The Minister of Solid Minerals, Dele Alake, who many thought would have been Minister of Information, just came out with the good news that a Nigerian solid minerals corporation would soon be set up by his ministry.

The corporation, he said, would embark on immediate intervention in the mining and exploitation of gold, coal, limestone, bitumen, lead, iron ore, baryte and any other mineral resources that may be lying within the earth of Nigeria. He hopes the revamped mining industry will contribute close to 50 percent of Nigeria’s Gross Domestic Product.

Alake must not only ensure that the corporation “seek(s) and secure partnership investment agreements with multinational companies,” to use his words, he must also ensure, again in his words, that “the solid minerals corporation will provide support for Nigerian businessmen seeking funding abroad and help to authenticate their investment proposals, to speed up the commitment of their (foreign) partners to invest.”

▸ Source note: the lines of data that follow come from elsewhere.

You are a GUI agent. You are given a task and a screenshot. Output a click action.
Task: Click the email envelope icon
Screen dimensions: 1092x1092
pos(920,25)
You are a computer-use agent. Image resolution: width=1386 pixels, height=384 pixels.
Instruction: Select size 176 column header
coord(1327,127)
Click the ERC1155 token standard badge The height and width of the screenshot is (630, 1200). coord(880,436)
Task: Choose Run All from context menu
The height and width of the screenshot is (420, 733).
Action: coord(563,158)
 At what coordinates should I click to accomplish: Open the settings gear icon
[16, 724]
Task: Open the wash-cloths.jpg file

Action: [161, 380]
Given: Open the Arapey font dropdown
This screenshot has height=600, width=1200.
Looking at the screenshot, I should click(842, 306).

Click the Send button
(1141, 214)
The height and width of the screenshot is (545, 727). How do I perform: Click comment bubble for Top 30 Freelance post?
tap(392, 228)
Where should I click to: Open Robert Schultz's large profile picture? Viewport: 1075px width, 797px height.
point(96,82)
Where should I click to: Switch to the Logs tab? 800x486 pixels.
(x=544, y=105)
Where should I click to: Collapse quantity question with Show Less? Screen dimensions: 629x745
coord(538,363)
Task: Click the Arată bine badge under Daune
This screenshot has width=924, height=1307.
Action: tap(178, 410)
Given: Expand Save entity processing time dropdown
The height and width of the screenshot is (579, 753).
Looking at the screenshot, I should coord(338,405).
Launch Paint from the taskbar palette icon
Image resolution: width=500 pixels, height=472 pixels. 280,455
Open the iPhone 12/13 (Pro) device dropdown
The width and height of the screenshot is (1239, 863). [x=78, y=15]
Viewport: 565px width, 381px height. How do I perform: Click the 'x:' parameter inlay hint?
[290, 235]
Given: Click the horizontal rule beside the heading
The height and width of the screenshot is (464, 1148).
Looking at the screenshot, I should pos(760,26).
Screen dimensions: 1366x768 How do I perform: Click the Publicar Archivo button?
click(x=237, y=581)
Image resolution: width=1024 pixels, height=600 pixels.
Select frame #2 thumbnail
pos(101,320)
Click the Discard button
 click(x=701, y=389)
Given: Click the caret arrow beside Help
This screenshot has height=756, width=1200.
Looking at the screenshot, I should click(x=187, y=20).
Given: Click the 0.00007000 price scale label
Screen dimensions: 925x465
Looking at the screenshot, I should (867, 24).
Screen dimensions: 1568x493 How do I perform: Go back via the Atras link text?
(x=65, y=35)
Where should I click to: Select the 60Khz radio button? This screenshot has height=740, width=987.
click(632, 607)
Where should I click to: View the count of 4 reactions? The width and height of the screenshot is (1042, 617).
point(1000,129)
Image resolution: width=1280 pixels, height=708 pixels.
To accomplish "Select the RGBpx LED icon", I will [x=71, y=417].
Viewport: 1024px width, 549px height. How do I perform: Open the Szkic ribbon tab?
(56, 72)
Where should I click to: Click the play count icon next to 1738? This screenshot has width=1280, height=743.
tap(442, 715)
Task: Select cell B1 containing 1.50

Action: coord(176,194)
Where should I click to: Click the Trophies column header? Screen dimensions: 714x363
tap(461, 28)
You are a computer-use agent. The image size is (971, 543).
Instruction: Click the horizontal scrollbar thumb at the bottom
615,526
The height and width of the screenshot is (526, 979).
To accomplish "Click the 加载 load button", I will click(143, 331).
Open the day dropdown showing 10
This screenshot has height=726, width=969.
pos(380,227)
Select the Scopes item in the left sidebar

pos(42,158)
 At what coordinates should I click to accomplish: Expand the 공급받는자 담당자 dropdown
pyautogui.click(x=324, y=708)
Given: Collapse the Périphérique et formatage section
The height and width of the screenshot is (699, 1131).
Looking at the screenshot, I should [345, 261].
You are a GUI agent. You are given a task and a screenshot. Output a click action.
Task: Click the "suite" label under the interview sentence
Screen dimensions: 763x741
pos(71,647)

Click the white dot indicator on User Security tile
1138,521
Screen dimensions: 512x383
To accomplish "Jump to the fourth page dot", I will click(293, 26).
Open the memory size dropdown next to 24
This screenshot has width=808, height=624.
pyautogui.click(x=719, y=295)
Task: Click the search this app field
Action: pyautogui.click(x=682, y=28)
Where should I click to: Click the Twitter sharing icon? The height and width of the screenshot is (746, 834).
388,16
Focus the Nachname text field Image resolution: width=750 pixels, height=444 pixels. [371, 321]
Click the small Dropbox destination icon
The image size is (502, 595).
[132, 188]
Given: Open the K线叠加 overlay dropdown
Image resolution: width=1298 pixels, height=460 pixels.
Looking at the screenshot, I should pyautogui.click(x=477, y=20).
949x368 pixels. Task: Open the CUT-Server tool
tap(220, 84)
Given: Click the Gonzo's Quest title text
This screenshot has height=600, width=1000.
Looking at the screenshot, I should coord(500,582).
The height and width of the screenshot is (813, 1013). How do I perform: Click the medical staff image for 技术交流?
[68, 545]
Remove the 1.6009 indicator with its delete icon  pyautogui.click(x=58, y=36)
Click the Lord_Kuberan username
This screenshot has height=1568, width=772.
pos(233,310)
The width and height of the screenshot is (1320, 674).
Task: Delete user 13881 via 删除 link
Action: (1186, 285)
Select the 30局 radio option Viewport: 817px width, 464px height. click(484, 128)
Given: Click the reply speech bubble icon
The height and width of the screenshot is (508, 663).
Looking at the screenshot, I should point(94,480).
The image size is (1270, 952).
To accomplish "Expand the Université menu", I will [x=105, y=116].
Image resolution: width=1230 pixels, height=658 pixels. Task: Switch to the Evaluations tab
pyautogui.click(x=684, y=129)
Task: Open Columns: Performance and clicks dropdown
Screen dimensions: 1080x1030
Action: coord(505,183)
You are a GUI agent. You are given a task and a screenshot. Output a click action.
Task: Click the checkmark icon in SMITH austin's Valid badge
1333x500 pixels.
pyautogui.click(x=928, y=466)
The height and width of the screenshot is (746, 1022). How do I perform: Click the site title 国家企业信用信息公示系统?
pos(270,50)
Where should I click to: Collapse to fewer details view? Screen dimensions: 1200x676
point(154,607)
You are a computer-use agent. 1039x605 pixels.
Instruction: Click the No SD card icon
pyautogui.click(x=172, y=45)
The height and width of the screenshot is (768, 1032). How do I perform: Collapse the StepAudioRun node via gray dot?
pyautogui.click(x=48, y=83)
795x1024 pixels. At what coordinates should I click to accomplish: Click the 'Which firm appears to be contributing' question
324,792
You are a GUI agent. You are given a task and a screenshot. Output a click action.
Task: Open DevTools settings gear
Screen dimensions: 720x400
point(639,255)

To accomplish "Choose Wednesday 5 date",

By the way, the solid minerals corporation should not run in perpetuity, like the ageless Nigerian National Petroleum Corporation that transmuted to a limited liability company, still wholly owned by the federation.

The solid minerals corporation should quickly take itself out of the picture as a commercial enterprise, though it can still remain as an enabling regulatory agency for the solid minerals industry.

It is very good news that President Bola Tinubu is attending the G-20 Meeting in New Delhi, India, with a cast of delegates that will include 25 of Nigeria’s most prominent and achieving businessmen. But he needed to have expanded the team beyond the all-star cast of businessmen and included lesser-known, not-so-rich, and even aspiring businessmen in the team.

This would be a good way to deepen the number and exposure of Nigeria’s merchant class cadre. Let it not appear that the President is promoting crony capitalism of a close and select group of businessmen who are his friends.

President Tinubu’s economic policies and actions must emphasise the creation of a new and younger generation of entrepreneurs. The bar must be raised for mom-and-pop shops and artisanal enterprises to scale up to be able to increase their quota to the nation’s Gross Domestic Product and to create jobs.

Also, they would be able to pay higher taxes to the government and thus help eliminate the misfortune (and trauma) of paying more than 90 percent of Nigeria’s revenue to service loans, the way the government of former President Muhammadu Buhari did.

In addition, those that the Nigerian state regards as rogue or illegal petroleum refineries should no longer be treated as outlaws but should be formed into legal cooperatives that should be helped by the state to run more “respectable” enterprises.

It goes without saying that enterprises owned by Nigerians will likely reinvest their returns locally.